## REQUIREMENT
If a line holds the word "legend", copy it from the entries.

Collected data
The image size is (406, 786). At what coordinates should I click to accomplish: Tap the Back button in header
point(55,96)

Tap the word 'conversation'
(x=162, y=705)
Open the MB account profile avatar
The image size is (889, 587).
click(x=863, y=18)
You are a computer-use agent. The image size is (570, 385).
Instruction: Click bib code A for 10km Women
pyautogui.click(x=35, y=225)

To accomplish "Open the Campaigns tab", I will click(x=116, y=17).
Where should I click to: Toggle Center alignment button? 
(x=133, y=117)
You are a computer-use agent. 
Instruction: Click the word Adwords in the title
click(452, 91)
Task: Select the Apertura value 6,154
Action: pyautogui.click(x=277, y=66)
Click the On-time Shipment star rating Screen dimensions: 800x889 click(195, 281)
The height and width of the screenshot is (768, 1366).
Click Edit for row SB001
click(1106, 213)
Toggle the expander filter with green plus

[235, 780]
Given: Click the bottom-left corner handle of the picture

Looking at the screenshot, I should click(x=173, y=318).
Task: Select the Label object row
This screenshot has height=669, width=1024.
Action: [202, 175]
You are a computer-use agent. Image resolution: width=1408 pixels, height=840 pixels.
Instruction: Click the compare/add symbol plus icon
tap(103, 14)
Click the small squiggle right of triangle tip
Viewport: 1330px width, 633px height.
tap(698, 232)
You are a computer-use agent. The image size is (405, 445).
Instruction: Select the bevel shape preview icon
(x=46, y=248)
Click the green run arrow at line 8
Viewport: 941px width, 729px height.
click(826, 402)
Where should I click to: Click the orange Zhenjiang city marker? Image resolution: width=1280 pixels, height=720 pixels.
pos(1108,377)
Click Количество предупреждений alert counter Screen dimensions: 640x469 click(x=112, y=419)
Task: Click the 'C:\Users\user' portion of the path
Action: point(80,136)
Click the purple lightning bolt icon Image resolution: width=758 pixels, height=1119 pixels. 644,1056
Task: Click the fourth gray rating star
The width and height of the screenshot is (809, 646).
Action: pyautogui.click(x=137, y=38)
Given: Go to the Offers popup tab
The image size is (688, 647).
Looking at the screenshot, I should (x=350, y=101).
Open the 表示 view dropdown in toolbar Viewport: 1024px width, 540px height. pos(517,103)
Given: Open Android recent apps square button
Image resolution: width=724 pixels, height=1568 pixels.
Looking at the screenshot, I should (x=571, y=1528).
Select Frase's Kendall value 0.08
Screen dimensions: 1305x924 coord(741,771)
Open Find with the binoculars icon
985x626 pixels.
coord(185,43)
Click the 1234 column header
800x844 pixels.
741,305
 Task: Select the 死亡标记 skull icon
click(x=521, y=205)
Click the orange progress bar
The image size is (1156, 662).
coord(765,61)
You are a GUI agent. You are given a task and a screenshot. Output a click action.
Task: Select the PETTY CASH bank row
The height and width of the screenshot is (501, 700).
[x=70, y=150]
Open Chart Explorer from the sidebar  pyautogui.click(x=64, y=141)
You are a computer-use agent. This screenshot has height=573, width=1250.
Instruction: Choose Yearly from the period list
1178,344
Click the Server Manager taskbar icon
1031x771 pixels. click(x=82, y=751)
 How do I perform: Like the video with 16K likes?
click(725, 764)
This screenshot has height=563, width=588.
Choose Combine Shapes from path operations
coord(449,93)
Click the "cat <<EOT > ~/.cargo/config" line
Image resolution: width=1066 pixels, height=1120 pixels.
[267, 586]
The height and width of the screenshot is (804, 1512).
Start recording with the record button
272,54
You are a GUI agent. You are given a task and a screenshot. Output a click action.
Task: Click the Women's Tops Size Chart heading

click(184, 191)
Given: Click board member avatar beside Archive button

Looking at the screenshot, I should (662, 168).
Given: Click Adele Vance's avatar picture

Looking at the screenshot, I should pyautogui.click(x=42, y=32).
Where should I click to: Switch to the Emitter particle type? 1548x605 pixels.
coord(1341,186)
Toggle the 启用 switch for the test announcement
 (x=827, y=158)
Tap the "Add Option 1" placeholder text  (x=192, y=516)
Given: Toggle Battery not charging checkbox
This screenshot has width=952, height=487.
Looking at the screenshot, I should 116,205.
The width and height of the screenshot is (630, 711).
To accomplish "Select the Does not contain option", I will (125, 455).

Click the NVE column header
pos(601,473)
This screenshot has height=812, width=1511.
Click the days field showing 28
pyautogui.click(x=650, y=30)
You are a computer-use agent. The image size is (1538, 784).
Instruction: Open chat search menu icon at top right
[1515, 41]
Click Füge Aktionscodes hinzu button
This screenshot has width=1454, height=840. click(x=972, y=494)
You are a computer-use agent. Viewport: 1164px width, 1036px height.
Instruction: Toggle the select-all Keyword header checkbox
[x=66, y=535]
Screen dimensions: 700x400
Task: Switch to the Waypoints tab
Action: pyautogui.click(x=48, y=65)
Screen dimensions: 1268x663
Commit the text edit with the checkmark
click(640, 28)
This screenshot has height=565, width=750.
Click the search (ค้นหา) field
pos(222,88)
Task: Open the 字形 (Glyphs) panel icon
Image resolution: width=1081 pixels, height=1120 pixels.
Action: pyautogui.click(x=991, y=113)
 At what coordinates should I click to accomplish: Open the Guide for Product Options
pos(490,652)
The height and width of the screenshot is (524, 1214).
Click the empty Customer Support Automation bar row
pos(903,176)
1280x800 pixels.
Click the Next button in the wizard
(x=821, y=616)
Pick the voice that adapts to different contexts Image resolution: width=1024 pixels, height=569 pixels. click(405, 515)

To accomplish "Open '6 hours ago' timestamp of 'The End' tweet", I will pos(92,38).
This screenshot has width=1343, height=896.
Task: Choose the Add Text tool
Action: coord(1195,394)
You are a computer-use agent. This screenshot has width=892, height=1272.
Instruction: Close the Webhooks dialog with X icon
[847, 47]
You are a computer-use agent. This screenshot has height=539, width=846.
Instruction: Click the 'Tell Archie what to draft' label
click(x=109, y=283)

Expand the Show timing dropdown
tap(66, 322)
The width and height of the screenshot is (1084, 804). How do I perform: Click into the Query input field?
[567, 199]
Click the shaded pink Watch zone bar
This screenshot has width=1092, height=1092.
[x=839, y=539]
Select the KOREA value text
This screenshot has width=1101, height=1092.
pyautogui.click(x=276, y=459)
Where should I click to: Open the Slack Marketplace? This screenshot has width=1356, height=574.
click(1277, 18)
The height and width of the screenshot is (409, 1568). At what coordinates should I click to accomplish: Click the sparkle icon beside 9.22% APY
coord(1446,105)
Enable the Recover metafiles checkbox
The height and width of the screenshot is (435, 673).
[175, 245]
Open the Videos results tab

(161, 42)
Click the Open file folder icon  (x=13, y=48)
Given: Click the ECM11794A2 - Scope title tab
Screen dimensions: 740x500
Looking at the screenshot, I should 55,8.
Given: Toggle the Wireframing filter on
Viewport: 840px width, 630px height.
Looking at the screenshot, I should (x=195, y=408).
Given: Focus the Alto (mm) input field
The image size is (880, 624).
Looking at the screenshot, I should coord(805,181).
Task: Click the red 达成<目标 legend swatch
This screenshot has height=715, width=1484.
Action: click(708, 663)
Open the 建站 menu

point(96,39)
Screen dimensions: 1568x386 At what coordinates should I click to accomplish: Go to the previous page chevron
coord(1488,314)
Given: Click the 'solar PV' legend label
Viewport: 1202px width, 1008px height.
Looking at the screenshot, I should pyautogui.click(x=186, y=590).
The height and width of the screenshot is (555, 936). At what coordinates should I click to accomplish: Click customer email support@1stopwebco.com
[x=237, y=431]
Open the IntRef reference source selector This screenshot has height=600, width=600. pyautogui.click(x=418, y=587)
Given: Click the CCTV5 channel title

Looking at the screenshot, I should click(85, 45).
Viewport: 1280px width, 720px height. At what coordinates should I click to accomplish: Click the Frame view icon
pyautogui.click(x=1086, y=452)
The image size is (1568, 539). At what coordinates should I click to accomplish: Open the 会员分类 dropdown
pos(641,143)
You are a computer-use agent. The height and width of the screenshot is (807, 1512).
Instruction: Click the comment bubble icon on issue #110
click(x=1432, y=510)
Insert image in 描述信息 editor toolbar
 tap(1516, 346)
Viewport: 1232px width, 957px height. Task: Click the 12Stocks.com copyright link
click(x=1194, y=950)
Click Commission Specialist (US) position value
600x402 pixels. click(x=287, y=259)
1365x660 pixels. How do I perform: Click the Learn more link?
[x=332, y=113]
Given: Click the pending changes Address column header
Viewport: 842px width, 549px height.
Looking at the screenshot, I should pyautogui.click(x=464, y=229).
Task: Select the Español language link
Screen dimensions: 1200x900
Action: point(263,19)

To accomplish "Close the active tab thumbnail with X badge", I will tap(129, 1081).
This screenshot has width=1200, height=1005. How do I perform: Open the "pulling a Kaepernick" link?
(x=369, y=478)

## REPLY TO THE EXERCISE
Task: Click the red 达成<目标 legend swatch
Given: Click the 'solar PV' legend label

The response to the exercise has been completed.